Date: Sat, 29 Jul 2006 16:55:58 -0700
User-agent: Mutt/1.5.6i

On Thu, Jul 27, 2006 at 08:17:59AM -0600, Ed Hartnett wrote:
> Shared libraries are libraries which can be shared by multiple running
> applications at the same time. This improves performance.

It may improve performance.  There are three major issues that determine the
relative performance of shared and static libraries: differences in the
generated code, total memory consumption, and cache misses.

On many systems, one generates position-independent code (PIC) for use in shared
libraries and non-PIC code for static libraries and programs.  Other systems use
PIC code in all cases (x86 Windows, most/all MIPS-based systems).  PIC code uses
a register to hold the address of the global offset table (GOT); non-PIC can
treat that register as general-purpose for better performance.  Furthermore,
program code that calls a function in a shared library must call through the
procedure linkage table (PLT), which is slower than a direct call to a
locally-defined function, such as from a static library.  The extra code to
facilitate position independence also consumes more space.

As you note, shared libraries can reduce system-wide memory consumption.  For
pervasive libraries like libc, libstdc++, and zlib, this adds up quickly.
Sometimes shared libraries use more memory.  Consider a DSO with 1024 symbols
f000 ... f1023, where each symbol fills 1 KiB.  Suppose you have one program
that uses f0, f128, f256, and f384, and another program that uses f512, f640,
f768, and f896.  A system with 4 KiB pages will use 32 KiB of memory to load
those symbols, versus 8 KiB if you had linked them statically.  That is a
pessimistic example, but real shared libraries can waste memory that way.

Now consider the aforementioned DSO from a cache-utilization perspective.  With
a cache line size not greater than 128 KiB, each call to one of those functions
will load a fresh cache line.

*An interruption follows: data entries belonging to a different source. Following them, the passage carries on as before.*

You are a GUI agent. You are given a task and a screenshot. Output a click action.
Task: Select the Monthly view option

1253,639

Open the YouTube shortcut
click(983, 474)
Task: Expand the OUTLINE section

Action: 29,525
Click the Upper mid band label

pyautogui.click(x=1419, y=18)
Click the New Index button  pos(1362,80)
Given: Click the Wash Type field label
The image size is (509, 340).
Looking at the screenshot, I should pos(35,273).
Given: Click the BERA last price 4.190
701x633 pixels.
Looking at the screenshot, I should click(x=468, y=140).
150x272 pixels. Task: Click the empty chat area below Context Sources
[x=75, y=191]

If those functions lie in a hot path, this could
kill performance.

Moving to shared libraries often reduces performance, but the degree of
performance loss will depend on the target architecture and on specific
characteristics of the library and its users.  The more programs sharing a
library, the more likely memory economy will make up for any performance
penalties.  Shared libraries do offer dramatic maintenance advantages; for a
significant amount of code, that justifies the performance ambiguity.